Katoomba, Blue Mountains
Friday March 13 – Sunday March 15, 2015 :
Arriving bright and early Saturday to a warm mountain morning, I was surprised to hear of the rain that had feel the previous night. Then again, Katoomba can throw these weather changes at you and it’s part of the charm of the Blue Mountains.
Stepping into the RSL Pavilion to catch the final 20 minutes of Dan Sultan, I was impressed at how Sultan in solo mode can hold an audience, and this was with a lunchtime crowd. It was a passionate display, as was his repeat performance later that evening, be it with a guitar in hand or behind the keys. Classy stuff.
Leah Flanagan was a bit of a find for me, and a real surprise. More indie rock than what I was expecting, Flanagan’s song structures and vocal melodies were quirky and engaging. She is a name I will remember and hope to catch at a small venue.
A real eye opener was Maru Tarang, an amazing collaboration of vocals, guitar, tabla, khartal and sindhi sarangi. Don’t worry, I had no idea what these instruments were until I saw and heard them. Jeff Lang may be the man holding the guitar but he real does play second fiddle to the eye-opening talent sitting around him. For sheer musicianship, Maru Tarang has it in abundance.
John Butler was a nightmare to photograph, and for the people in the front rows. Predictably punters had made their way to the front barrier prior to the set, and the six foot space in front of the front row was filled with people standing in preparation for Butler. I too was amongst the throng with my camera to try and get something decent (no photo pits at this festival). And then, just before Butler was to arrive on stage, everyone who was standing was asked to sit. What a joke. There was no room for anyone to sit and we ended up on the ground all over each other. I stayed and shot for one song, that’s all I could put up with. My apologies for the lack of review of JB’s set but I was out of there quick smart and headed to the Big Top.
And it was a wise choice to grab some time with Buffy Sainte-Marie, an absolute folk legend who on stage delivers a multi-genre onslaught. This was a high energy performance, powerful, and insightful. And when she rocked she did it hard which is great to see at this festival.
A quick dash over to the RSL Blue Room to catch the final three songs of The Mighty Reapers. With blues, soul and funk in abundance, the Reapers could be the best party band happening. The dance floor was packed, “Continental” Robert let out his vocal screams, and it began to get steamy in the Blue Room. The perfect fix to the evening mountain chill.
You can’t help but fall in love with Henry Wagons. The enigmatic vocalist lead his band, Wagons, through a raucous set that closed out the RSL Pavilion in style. These guys carry a great live presence, interacting with the crowd, funny and personable, they’re the band you want at your house party. What a great way to finish off Saturday night.
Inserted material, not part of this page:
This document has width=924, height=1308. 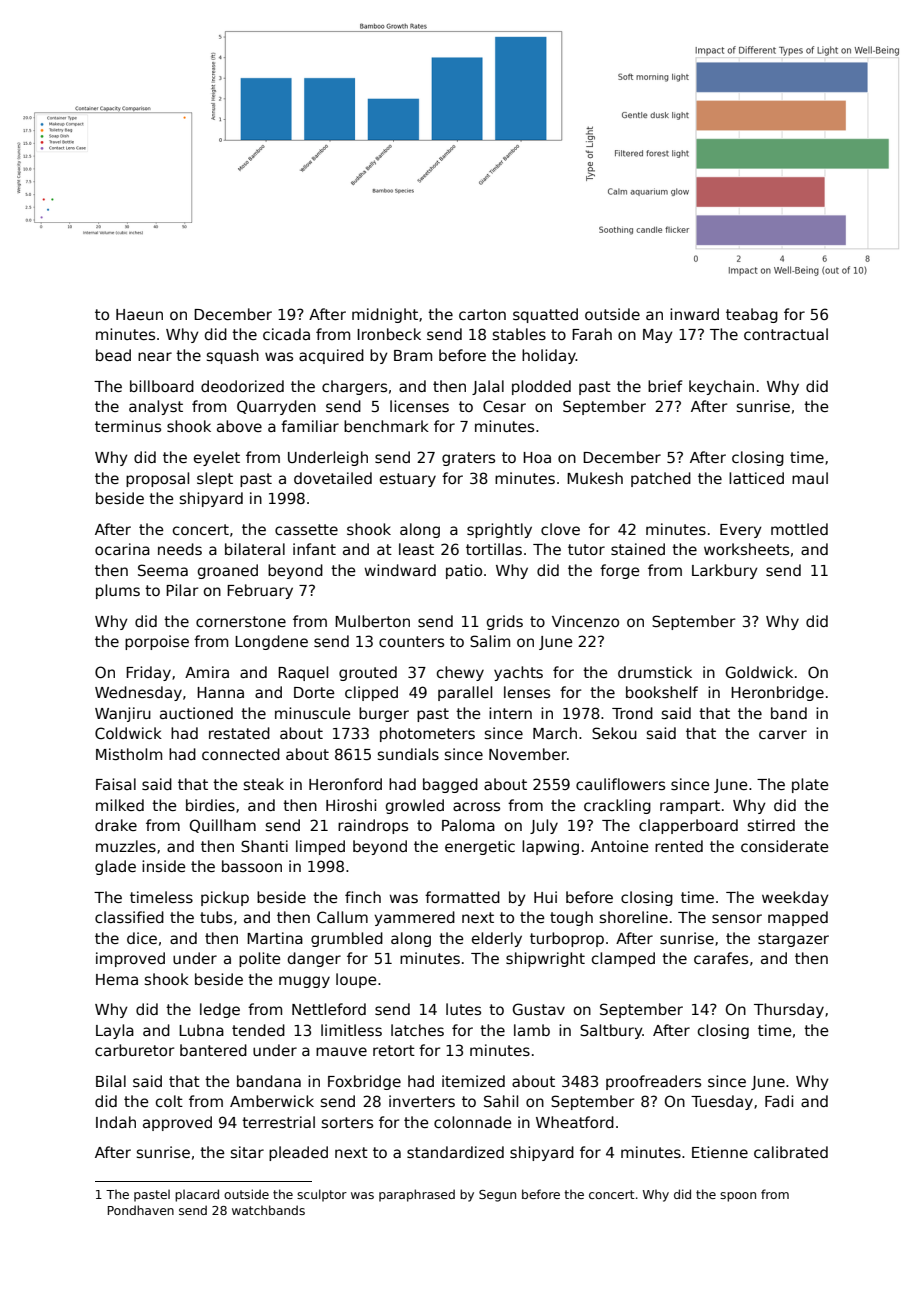 What do you see at coordinates (385, 315) in the document?
I see `midnight` at bounding box center [385, 315].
Following a leisurely start to my Sunday, I decided to check out one of the young artists at the Tantric Turtle stage. Performing as part of the Folk Alliance Australia showcase, 18 year old, Andie, is a Blue Mountains local who possesses a crystalline voice and some wonderful songwriting. Throw in some trumpet beat boxing and you have a great way to begin the day.
Back into the RSL Blueroom for a guy that I have wanted to catch for many years, Steve Poltz. Totally engaging this guy, right from the moment he comes onstage to introduce himself to a rounding applause. And when he loops into his “Aussie Anthem”, ‘Fuckin’ Fucked’, he had the crowd in stitches. Great songwriting, clever lyrics and a wonderful guitarist to top it off. I should have caught him live years ago.
Back into the RSL Pavilion to find a good spot to catch Macy Gray. After the mess that was the previous night’s John Butler photo access, I grabbed a front row seat early to ensure I had my spot. Striding onstage all glammed up, Gray owned the stage. She charmed the audience which was now thick within the pavilion, and delivered a set full of her early classics. To hear that voice live was an experience that will live me for a long time.
For this reviewer, the Blue Mountains Music Festival is all about catching some well known artists, and stumbling upon some hidden treasures. Each year, and I have been going for about 10 years now, I seem to know a handful of artists prior to turning up, and leave with another handful to Youtube. This year was no exception.